No one told me that you get tired sometimes, and sweaty sometimes, and your partner does too. No one told me that sometimes if you aren’t entirely comfortable with someone, you notice all their physical flaws while they’re inside you. I wasn’t aware until it happened that during sex you can notice the way someone’s skin isn’t perfect everywhere, and you can notice the way their nails feel kind of uncomfortable when they grip your bare shoulders. No one gave me a warning that at its core, having sex is something that you kind of know how to do naturally, but that also, at its core, sex can be something that you can kind of be really bad at.

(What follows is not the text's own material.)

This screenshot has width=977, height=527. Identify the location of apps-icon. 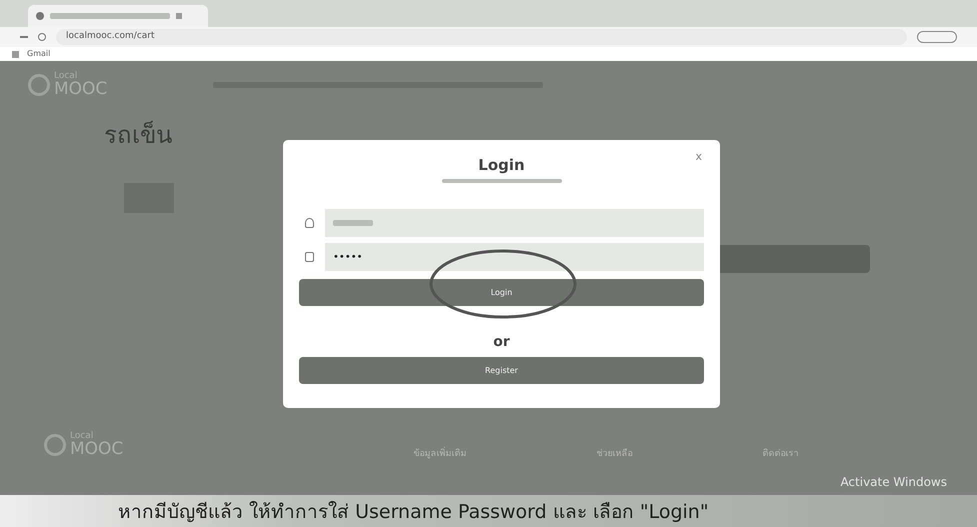
(16, 54).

That sometimes you’re just not going to have a rhythm with someone, and you’re going to notice the way that your hips and their hips always seem to be going in opposite directions and its going to be frustrating, and it’s going to make you want to stop moving your hips at all.

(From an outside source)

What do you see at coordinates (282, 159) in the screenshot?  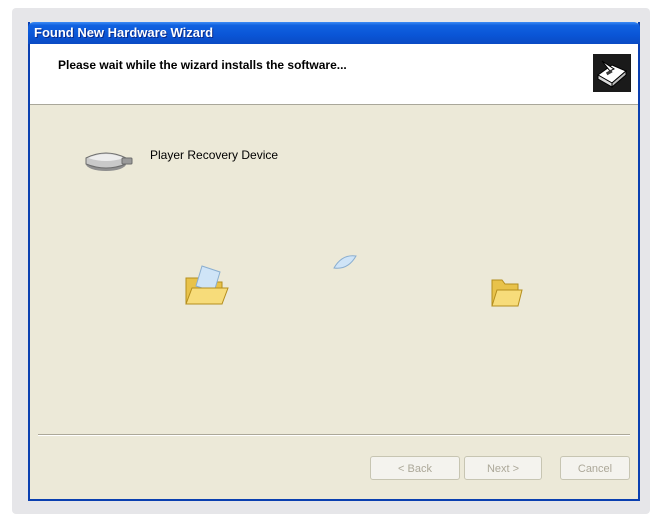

No one told me that sometimes you’re going to be with someone in an elevator, and you’re going to start kissing them when the doors close, and your body is going to push you into them in a way that makes you feel like immediately taking off all your clothes, but you can’t do that, you won’t do that, you’re in public, and so you just pull away and let the doors open and get off on your floor. No one told me that once I started having sex, really having sex, with someone I was doing it with regularly, that I was going to want to do it all the time, and everywhere, and that I was going to end up doing it on two red lifeguard tubes, on the dirty cement floor against the employee refrigerator at one of my jobs. I wasn’t aware that after, I was going to feel both accomplished and dirty at the same time.

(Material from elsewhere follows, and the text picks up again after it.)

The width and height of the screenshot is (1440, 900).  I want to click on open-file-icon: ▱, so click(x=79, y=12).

I wish someone had told me sooner that sometimes you’re going to be in the exact right situation to have sex, but that you aren’t going to want to, despite everything. That sometimes you can be in the middle of things, but then all of a sudden you’re going to wish you weren’t doing it anymore, and your body will betray you and make that known. I wish that someone had warned me that sometimes you won’t want to have sex to begin with, but that sometimes you’re so young and so naive that you end up doing it anyway, and you will wake up in the morning and wish things hadn’t happened the way that they did. Sometimes it’s going to hurt, and it’s going to hurt in a way that is specific and new and especially uncomfortable.

I wish someone had warned me that having sex with someone doesn’t always make you dependent on them, but sometimes it does, and sometimes it does so fiercely. And sometimes it makes you take a train at midnight to get back to school on time, and sometimes it makes you skip class altogether because you’re afraid to be by yourself after the way you’ve become used to having another person around you, and sometimes it’s going to make you feel insignificant and unwanted, in the way that water feels insignificant and unwanted when you let it run straight down the sink.

I wish someone had told me that people don’t always expect sex from you, but when they do, things get uncomfortable very quickly when you refuse to give it to them. I wish someone had told me that one day in a house in South Africa, I was going to sit quietly and look through Instagram on my phone, all while having someone else’s fingers in places I wish they weren’t. I wish someone had told me that my indifference to the prodding was going to turn into something that was my fault.

I’m glad that no one told me that sometimes having sex can make you feel like you’ve been transported, briefly, to another dimension, and that sometimes just kissing someone can make you feel like you’ve disappeared until all of a sudden you remember that you’re a creature that must breathe and therefore must surface for air.

No one told me that putting on condoms can be distracting but also extremely sexy. I had to figure out that one on my own.